Each record that follows is to be duplicated exactly, though its pictures are not.

Start of Exercise input

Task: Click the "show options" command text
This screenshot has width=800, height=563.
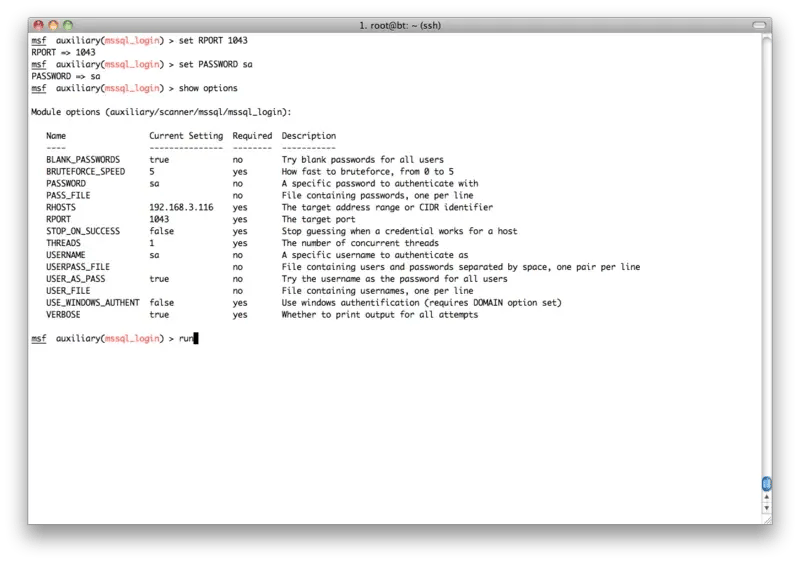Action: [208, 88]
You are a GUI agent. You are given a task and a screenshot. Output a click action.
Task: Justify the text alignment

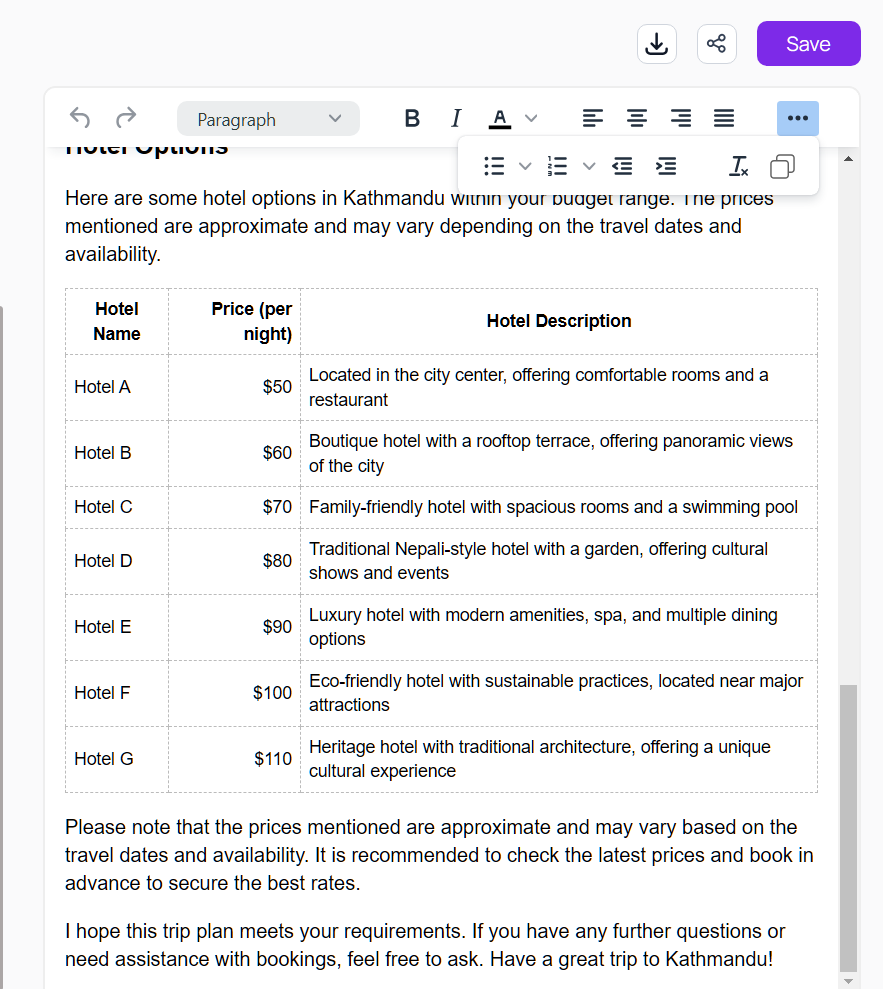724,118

End of Exercise input

■ Exercise solution:
Task: Click the "show options" command text
This screenshot has width=800, height=563.
Action: [208, 88]
You are a GUI agent. You are given a task and a screenshot. Output a click action.
Task: Justify the text alignment

724,118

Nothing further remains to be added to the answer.